Never mind now about Lagrange and Ricci; who was this Hamilton? Born, lived, and worked (1805-1865) in "nonscientific Dublin, of all places"! . . .
JOHN L. SYNGE Carnegie Institute of Technology Pittsburgh
P: Let Dublin-born Higher Mathematician Synge call to mind his city's great ghosts (among them, his uncle's--author of The Playboy of the Western World), and admit that Dublin is a writer's town.--ED.
In Praise of Gambling
Sirs:
Quoting from the opinions of an allegedly "reformed" bettor [TIME, Feb. 3], you gave credence to several wild opinions, plus one statement, that indicate that your "authority," Mr. Packer, is quite an abnormal fellow. . . . Mr. Packer is quoted: "The anxiety which follows a losing run, the empty feeling in the stomach ... in time come to be appreciated in a masochistic fashion. . . ."

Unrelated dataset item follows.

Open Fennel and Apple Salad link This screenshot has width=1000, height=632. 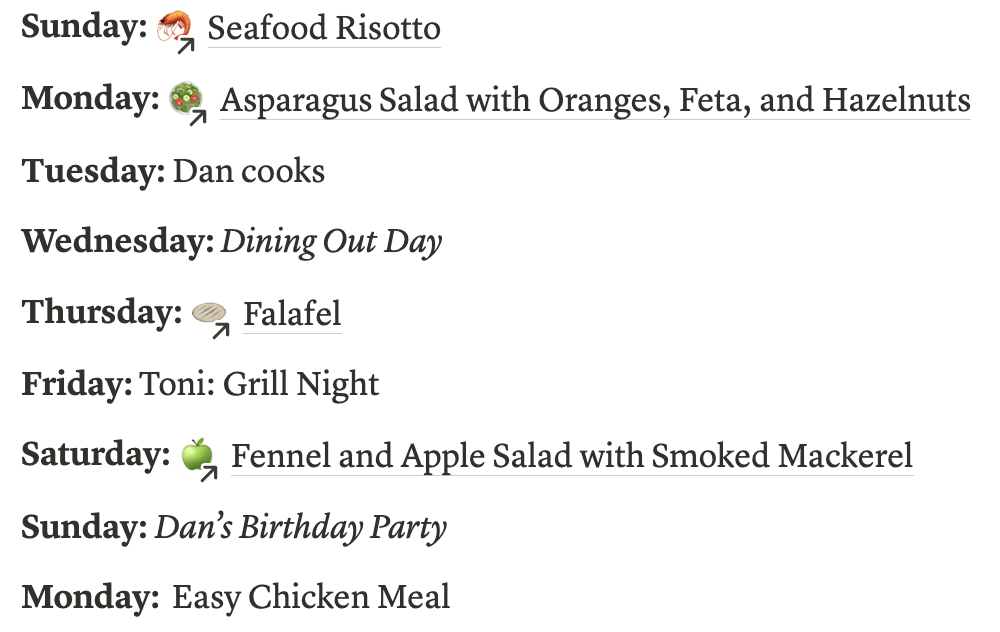point(572,456)
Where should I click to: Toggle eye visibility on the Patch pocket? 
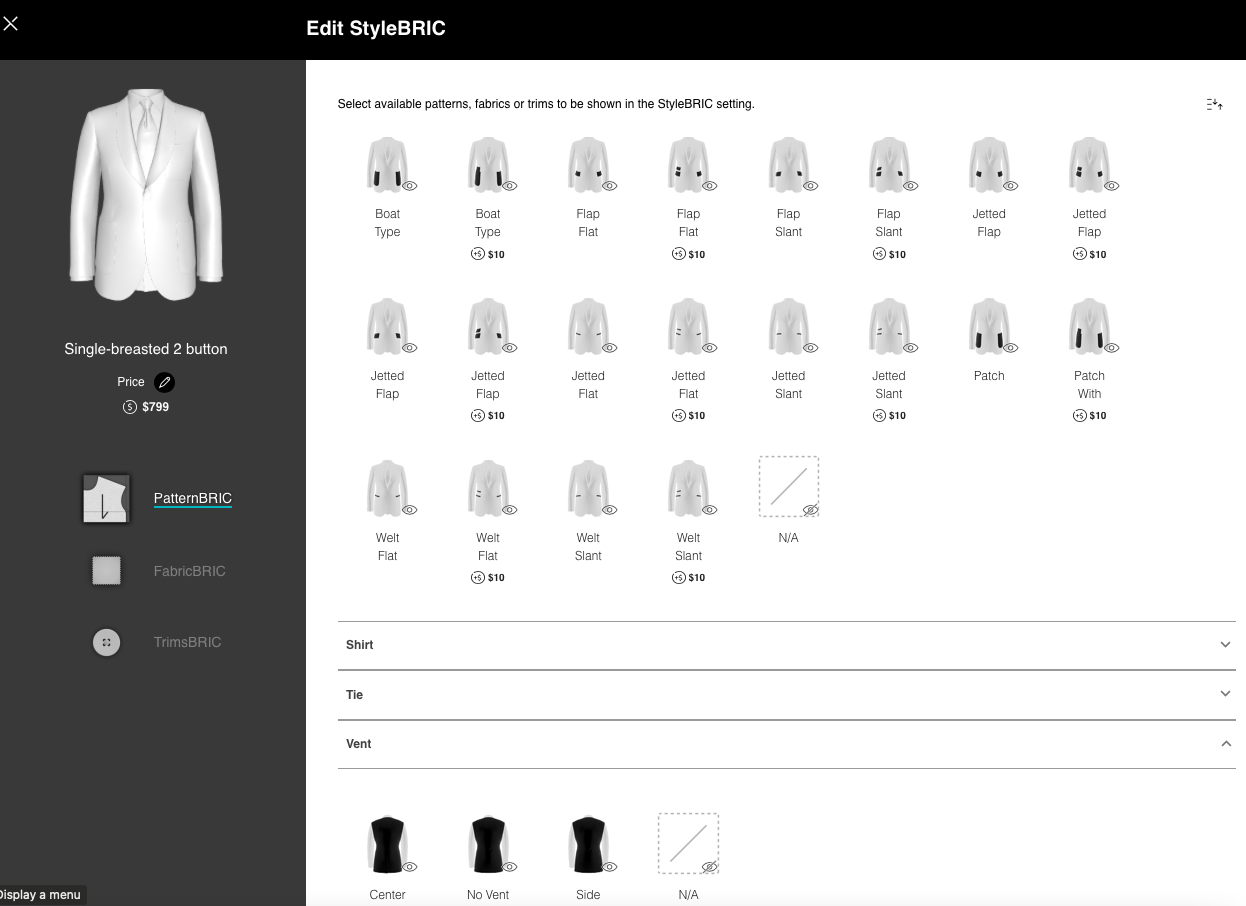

You reiterated the age-old cry, "Since most bettors lose, why do they keep at it?" Is it really necessary to bring in such abnormalities as masochism to explain that? The struggle to win, with its failures and successes, its climaxes and debacles, its endless variety of patterns, provides one of the most fascinating and exciting forms of amusement known to man. . . .
CHARLES M. LARSON Hawthorne, Calif.
Mature Individuals, Eh?
Sirs:
. . . Far from deploring that "handwriting was becoming a lost art" [TIME, Feb. 10], many outstanding present-day psychologists and psychiatrists feel that the script portrays accurately the writer's character traits, being conditioned by the complexities of his personality. As a result of many investigations within the last two decades, a whole technique has been built around this phenomenon in the form of scientific handwriting analysis, which is considered among the most exact projective methods in order to determine character structure. . . .
Even if the signatures of Harry Truman, George Marshall, Louis Bromfield, Fiorello LaGuardia, Ginger Rogers are not "beautifully" penned, they at least have in common mental maturity, individualism, the desire and the capacity for absorbing new ideas, more-than-average flexibility. Thus their scripts differ from those of our contemporaries who may write a "copper plate" hand which contains the same elements as the writing they were taught at school 20 years and more ago. This subconscious clinging to the penmanship carefully learned in school so long ago is often an indication of lack of originality, inflexibility, lack of self-confidence--in short, a standstill in mental development.
HERRY O. TELTSCHER
New York City
Egyptian Divorces
Sirs:
You published a statement [TIME, Jan. 6] to the effect that divorces in Egypt were nearly half as frequent as marriages. From the enclosed official statistics (1941-45 marriage rate, 30.5 per thousand; divorce rate, 8.6 per thousand), you will find that divorces in Egypt are [slightly more than] a quarter as frequent as marriages. I shall appreciate it indeed if you would be so kind as to correct the aforementioned statement.
H. ROUCHDY Royal Egyptian Embassy Washington, D.C.